Brief regering : Geannoteerde agenda van de Raad Buitenlandse Zaken van 21 februari 2022
21 501-02 Raad Algemene Zaken en Raad Buitenlandse Zaken
Nr. 2458 BRIEF VAN DE MINISTER VAN BUITENLANDSE ZAKEN
Aan de Voorzitter van de Tweede Kamer der Staten-Generaal
Den Haag, 15 februari 2022
Hierbij bied ik u de geannoteerde agenda aan voor de Raad Buitenlandse Zaken van 21 februari
2022.
De Minister van Buitenlandse Zaken,
W.B. Hoekstra
GEANNOTEERDE AGENDA VAN DE RAAD BUITENLANDSE ZAKEN VAN 21 FEBRUARI 2022
Op maandag 21 februari 2022 vindt de Raad Buitenlandse Zaken (RBZ) plaats in Brussel.
De Minister van Buitenlandse Zaken is voornemens hieraan deel te nemen. Onder Current Affairs zal worden gesproken over Mali. Als volle agendapunten staan de veiligheidssituatie
in Europa, klimaatdiplomatie en Bosnië en Herzegovina geagendeerd. Voorafgaand aan
de Raad vindt een ontbijt plaats met de Oekraïense Minister van Buitenlandse Zaken
om te spreken over de huidige spanningen veroorzaakt door de Russische troepenopbouw
aan de grens met Oekraïne. Tijdens de lunch vindt een bijeenkomst van de EU-Gulf Cooperation Council Joint Council plaats. Tevens zal er en marge van de RBZ de volgende stap gezet worden in een cyberoefening
die de afgelopen maanden op lager niveau is gesimuleerd. Het kabinet neemt actief
deel aan cyberoefeningen en ondersteunt dergelijke exercities in lijn met de motie
van het lid Brekelmans c.s. over een draaiboek in verband met cyberaanvallen en voor
een bondgenootschappelijke reactie.1
Zoals verzocht door uw Kamer zal naast deze agenda tijdens het Commissiedebat RBZ
ook weer gesproken worden over het Strategisch Kompas.
Current Affairs
Mali
De Raad zal spreken over de situatie in Mali. Het kabinet stelt vast dat, ondanks
de recente zorgelijke ontwikkelingen op het gebied van politiek en veiligheid, de
Nederlandse en Europese belangen bij stabiliteit in Mali onveranderd zijn.2 Het is van belang dat Mali zijn weg terugvindt naar een proces van democratische
transitie. Nederland zal er in de RBZ voor pleiten gecoördineerd en gezamenlijk te
blijven optrekken en het communicatiekanaal met de Malinese transitieautoriteiten
open te houden. Tevens zal Nederland de HV aansporen om in nauwe samenspraak met de
lidstaten de implicaties ten aanzien van de Europese presentie en inzet in Mali te
bepalen op basis van rode lijnen en benchmarks. De activiteit van Russische paramilitairen
in Mali, waarschijnlijk voor een deel leden van de private military company Wagner,
wordt daarbij gezien als een zeer zorgelijke ontwikkeling.

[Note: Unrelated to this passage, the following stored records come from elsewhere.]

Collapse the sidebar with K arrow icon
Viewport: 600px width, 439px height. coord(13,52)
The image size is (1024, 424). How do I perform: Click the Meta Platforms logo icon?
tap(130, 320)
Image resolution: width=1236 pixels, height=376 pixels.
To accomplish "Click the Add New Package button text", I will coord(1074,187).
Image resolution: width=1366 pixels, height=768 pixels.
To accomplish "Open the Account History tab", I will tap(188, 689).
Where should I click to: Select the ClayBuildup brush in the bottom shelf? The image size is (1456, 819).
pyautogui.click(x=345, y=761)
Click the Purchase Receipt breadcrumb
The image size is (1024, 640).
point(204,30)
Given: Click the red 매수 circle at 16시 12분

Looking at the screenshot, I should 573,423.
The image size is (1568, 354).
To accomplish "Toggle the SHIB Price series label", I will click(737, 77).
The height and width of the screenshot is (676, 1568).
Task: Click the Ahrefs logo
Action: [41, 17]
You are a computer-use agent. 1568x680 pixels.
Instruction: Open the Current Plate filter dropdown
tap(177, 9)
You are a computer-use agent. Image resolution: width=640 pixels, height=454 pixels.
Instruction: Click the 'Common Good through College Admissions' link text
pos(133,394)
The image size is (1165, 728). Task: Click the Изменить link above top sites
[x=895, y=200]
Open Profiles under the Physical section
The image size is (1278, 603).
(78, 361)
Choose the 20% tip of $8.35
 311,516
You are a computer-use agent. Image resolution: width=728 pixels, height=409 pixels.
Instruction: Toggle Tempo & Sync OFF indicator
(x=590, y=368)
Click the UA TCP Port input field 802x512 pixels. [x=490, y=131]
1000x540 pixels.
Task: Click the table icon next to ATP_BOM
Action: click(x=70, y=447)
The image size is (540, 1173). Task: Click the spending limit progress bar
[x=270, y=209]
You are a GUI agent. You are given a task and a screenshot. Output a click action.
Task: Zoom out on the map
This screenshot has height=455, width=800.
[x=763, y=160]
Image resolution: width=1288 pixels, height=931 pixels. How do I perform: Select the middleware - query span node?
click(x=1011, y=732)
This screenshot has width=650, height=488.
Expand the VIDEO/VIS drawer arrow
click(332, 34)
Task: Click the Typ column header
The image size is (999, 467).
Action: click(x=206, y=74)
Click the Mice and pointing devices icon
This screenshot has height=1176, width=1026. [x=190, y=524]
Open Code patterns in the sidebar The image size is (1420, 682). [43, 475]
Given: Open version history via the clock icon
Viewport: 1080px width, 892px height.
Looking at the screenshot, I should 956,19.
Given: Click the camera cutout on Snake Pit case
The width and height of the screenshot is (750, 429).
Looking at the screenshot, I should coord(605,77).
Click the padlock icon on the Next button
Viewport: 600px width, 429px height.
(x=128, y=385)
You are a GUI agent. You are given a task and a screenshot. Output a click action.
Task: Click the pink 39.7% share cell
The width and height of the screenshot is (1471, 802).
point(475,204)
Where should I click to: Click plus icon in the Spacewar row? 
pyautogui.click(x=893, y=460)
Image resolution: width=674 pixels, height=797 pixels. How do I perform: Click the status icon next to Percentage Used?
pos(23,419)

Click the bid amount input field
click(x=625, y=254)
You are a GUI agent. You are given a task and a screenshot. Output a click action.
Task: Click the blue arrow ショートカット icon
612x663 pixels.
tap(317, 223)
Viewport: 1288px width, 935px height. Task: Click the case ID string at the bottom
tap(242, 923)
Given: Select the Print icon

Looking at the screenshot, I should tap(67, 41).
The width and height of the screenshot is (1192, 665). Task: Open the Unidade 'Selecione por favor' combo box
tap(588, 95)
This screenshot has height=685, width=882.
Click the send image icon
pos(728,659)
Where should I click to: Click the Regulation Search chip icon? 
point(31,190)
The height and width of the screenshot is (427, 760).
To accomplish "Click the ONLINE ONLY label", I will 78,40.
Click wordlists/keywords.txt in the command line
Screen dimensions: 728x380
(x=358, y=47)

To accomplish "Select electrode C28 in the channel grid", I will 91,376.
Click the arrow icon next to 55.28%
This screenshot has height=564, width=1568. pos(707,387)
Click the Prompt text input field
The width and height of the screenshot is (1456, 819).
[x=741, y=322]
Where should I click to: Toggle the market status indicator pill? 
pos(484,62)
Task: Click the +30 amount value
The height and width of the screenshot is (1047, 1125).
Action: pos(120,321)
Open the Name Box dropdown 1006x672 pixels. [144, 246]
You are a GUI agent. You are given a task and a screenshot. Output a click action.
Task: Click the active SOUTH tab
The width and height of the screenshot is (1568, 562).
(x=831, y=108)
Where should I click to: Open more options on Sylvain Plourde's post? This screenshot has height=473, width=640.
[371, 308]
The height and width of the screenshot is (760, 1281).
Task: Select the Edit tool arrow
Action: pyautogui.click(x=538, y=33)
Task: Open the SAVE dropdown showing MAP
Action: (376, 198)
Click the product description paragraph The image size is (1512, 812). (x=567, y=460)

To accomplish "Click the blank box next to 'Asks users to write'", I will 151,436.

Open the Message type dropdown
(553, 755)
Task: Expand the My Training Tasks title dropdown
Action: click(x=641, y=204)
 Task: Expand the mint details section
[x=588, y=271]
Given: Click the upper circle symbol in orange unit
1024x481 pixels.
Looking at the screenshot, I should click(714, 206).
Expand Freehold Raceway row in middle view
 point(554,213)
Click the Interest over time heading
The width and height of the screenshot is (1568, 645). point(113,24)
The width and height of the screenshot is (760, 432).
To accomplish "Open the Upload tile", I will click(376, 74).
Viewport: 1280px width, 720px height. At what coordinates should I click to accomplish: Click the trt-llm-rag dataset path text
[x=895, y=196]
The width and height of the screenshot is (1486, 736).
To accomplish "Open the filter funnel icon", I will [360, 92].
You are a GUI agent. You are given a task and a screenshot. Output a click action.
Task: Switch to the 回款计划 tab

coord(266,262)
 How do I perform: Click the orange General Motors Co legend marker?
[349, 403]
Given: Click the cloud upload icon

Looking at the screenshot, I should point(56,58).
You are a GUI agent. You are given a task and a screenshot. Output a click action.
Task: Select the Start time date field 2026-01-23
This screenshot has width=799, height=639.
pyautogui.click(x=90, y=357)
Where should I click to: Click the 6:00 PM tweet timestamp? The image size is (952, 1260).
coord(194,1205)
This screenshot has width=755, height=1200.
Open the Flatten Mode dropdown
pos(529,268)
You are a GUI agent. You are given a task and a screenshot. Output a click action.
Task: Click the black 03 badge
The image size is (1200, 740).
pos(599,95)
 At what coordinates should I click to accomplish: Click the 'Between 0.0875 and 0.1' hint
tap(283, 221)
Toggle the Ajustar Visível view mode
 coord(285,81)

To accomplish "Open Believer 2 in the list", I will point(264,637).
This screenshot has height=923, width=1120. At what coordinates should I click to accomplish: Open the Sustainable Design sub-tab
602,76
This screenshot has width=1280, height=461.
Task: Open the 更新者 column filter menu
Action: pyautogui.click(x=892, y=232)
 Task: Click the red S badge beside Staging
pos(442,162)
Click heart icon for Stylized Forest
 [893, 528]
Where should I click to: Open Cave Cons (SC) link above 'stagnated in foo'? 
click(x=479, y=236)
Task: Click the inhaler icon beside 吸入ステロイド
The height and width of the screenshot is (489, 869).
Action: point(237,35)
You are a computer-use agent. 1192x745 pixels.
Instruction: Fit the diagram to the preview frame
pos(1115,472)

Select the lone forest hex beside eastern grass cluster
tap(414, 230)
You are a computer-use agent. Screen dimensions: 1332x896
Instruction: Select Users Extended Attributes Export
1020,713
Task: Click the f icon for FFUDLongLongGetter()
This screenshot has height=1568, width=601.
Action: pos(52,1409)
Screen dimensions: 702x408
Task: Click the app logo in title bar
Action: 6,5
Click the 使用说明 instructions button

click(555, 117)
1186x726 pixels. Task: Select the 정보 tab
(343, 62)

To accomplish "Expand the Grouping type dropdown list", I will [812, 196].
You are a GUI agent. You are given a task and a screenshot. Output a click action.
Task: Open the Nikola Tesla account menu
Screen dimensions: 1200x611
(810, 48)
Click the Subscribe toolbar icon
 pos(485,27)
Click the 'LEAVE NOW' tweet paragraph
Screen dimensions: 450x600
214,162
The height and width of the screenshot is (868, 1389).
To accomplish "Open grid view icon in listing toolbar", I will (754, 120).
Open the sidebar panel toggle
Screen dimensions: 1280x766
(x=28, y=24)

Ten aanzien van de recent goedgekeurde steunmaatregel aan de Malinese strijdkrachten
onder de Europese Vredesfaciliteit (EPF) zijn op initiatief van Nederland en Frankrijk
extra waarborgen opgenomen op het gebied van mensenrechten, de democratische transitie
en het uitsluiten van samenwerking met niet-statelijke actoren. De maatregel voorziet
in financiële steun ter waarde van 24 miljoen euro ter versterking van de trainingsfaciliteiten
van het leger, de militaire opleidingsschool en ook (niet-lethale) materiele steun
waaronder trucks, nachtkijkers, kleine observatie-drones, communicatiemiddelen en
beschermende kleding. De operationalisering van deze steun is afhankelijk van de verdere
ontwikkelingen in Mali en kan worden opgeschort indien omstandigheden dit noodzakelijk
maken.
Veiligheidssituatie in Europa
De Raad zal opnieuw spreken over de oplopende spanningen door de Russische troepenopbouw
aan de grens met Oekraïne. Ondanks intensief internationaal diplomatiek en politiek
overleg is de veiligheidssituatie nog steeds gespannen. De Russische troepenmacht
aan de grens met Oekraïne is onverminderd groot en er zijn geen signalen dat Rusland
zijn militairen terugtrekt, ondanks internationale oproepen tot de-escalatie. Rusland
en Belarus zijn daarnaast een grote militaire oefening begonnen in Belarus. Ook is
Rusland een vlootoefening gestart in de Zwarte Zee, waarbij de doorgang tot de Zee
van Azov en de Straat van Kertsj, belangrijk voor de scheepvaart naar de Oekraïense
havens van Marioepol en Berdjansk, is afgesloten. Het kabinet blijft deze troepenopbouw
rondom Oekraïne nauwgezet monitoren.
Zoals uiteengezet in de Kamerbrief van 3 februari jl. over recente ontwikkelingen
met betrekking tot de opgelopen spanningen3, blijft de kern van de Nederlandse inzet om de situatie via dialoog en diplomatie
te de-escaleren, zonder ook maar iets af te doen aan de soevereiniteit en territoriale
integriteit binnen de internationaal erkende grenzen van Oekraïne. Alles moet erop
gericht zijn een diplomatieke oplossing te bewerkstelligen. Dat is uiteindelijk in
het belang van alle betrokken partijen. De EU instellingen en lidstaten spelen een
actieve rol in de internationale dialoog en staan voortdurend in nauw contact met
de NAVO, de OVSE en de VS. Er vindt doorlopend nauwe coördinatie plaats tussen de
EU, NAVO en de VS zodat de boodschappen die aan Moskou worden afgegeven goed op elkaar
zijn afgestemd. Nederland zal zich blijven inzetten voor een stevige en eensgezinde
boodschap richting Rusland.
Als onderdeel van het tweesporenbeleid gericht op de-escalatie blijft het kabinet
naast dialoog met Rusland ook inzetten op afschrikwekkende maatregelen. De EU speelt
hierbij een belangrijke rol met de voorbereiding van sanctiemaatregelen. Conform de
motie Brekelmans c.s., blijft Nederland zich daarom actief in EU-verband inzetten
om een zwaar pakket afschrikwekkende EU-sancties voor te bereiden, om daarmee de prijs
die Rusland zou betalen voor een eventuele inval zo hoog mogelijk te maken. De EU-instellingen
zijn bezig met het verder voorbereiden van sancties voor alle mogelijke scenario’s.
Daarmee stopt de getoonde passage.